Despite this flaw I can certainly understand where film got its reputation from . This is unrepentant cynicism about war . Imagine you’d departed as a draftee to Vietnam in 1969 with the last war film you’d seen at the cinema being THE GREEN BERETS and the next war movie you’d seen at the cinema being CATCH 22 . How the world in general and cinema in particular must have changed to the individual . As I previously said the directing is very heavy handed but in amongst there are very memorable scenes amongst the comic strip performances like Minderbender explaining a scam to his CO as a plane lies exploding on the runway or the final shocking scene involving Snowdon . Scenes like this stop the movie from being the disaster some people report it as . But the acting style stops it from also being the masterpiece some people claim it is
Review by Gary F Taylor
Catch-22 (1970)
Misses The Point,
Based on the incredibly popular novel by Joseph Heller, sporting Mike Nichols as director, and featuring a first rate cast that included a host of brilliant actors, CATCH-22 was one of the most highly anticipated films of its year. And it proved one of the most critically-despised box office disasters of the early 1970s. Almost every one loathed everything about it.

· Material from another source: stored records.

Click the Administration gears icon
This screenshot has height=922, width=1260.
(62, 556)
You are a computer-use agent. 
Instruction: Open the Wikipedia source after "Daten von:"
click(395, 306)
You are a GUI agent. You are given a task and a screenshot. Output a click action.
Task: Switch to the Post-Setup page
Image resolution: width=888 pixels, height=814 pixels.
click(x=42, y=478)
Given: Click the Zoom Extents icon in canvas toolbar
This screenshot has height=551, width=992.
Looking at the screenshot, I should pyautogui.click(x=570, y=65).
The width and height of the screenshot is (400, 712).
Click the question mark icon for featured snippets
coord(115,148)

The story concerns a group of WWII bomber crews and support staff stationed on an island off the coast of Italy, on which they make bomb runs–but this is merely the peg on which Heller hung his savage satire on American bureaucracy. The film version, sadly, keeps the peg but manages to miss the rest.

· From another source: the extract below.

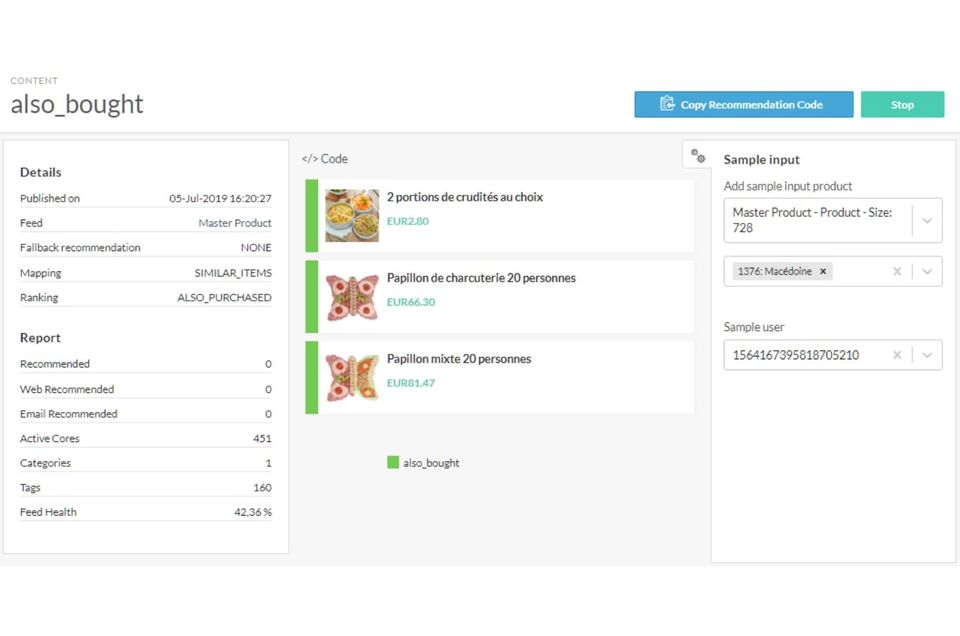Clear the sample input product selection

pos(897,271)
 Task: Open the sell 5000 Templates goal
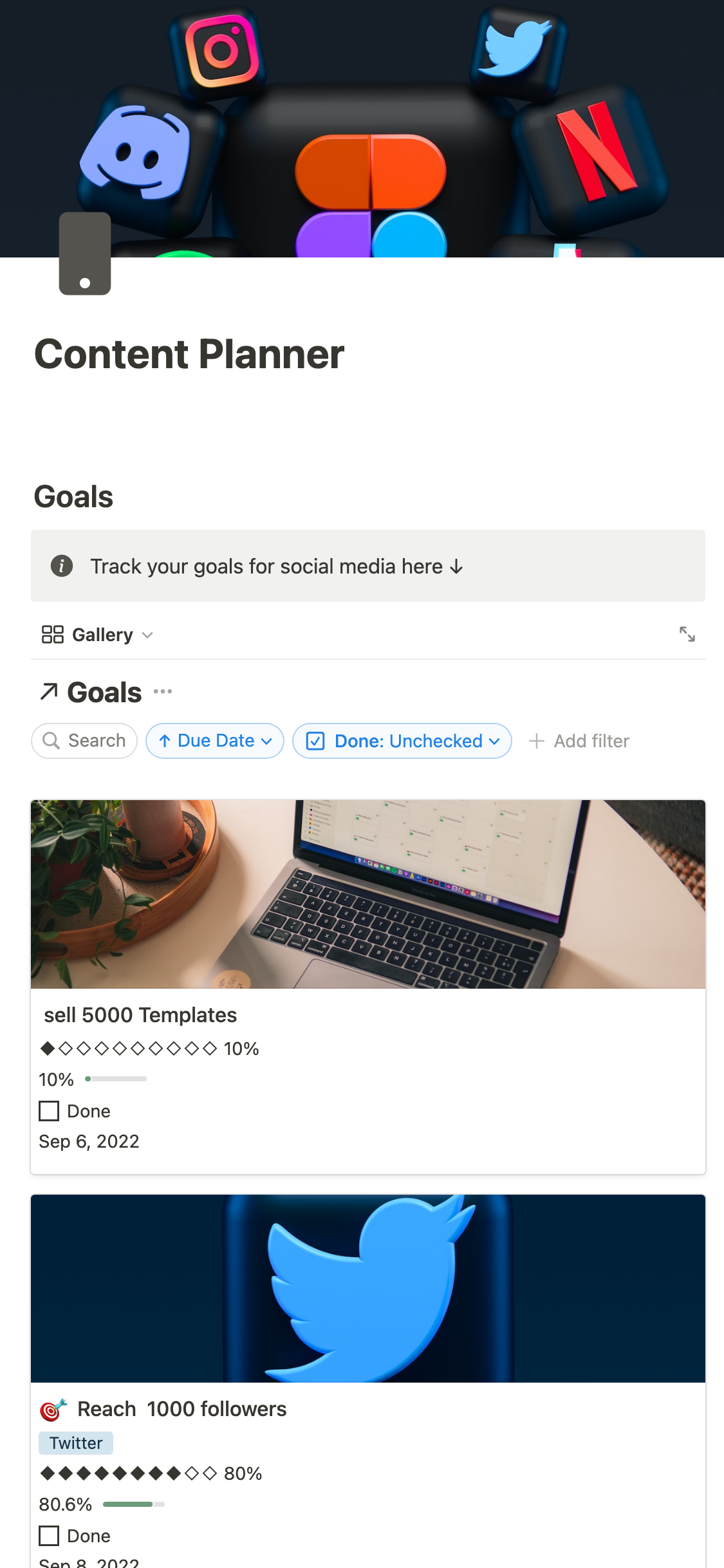pyautogui.click(x=140, y=1015)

Part of the problem here is that the humor of the novel is deeply tied into the way in which Heller tells his story–and it simply doesn’t translate well into film. That aside, Buck Henry’s adaptation is an absolute disaster: instead of rapid-fire, it is slow-crawl, and instead of sharp-fanged it is gap-toothed.
Mike Nichol’s direction is an equal miscalculation, for he approaches the material with an odd sense of detachment that effectively kills even the little bit that Henry’s script had going for it to begin with.
Given all of this, the surprising thing about the movie is how well-cast it is and how good some of the performances are. You simply couldn’t ask for a better Yossarian than Alan Arkin and the novel’s Doc Daneeka might have been written with Jack Gilford in mind; Richard Benjamin, Art Garfunkle, Paula Prentiss, Bob Newhart, and even Orson Wells are among the many who give the film what little force it has. But ultimately, even the best performances in the film can’t get the show off the ground. It is dead on arrival.
The film is presently available on DVD, but the DVD package isn’t anything to write home about; the film is well presented, but the commentary track is merely so-so and the rest of the bonuses are ho-hum. Although not, mercifully, as ho-hum as the extremely misguided film itself.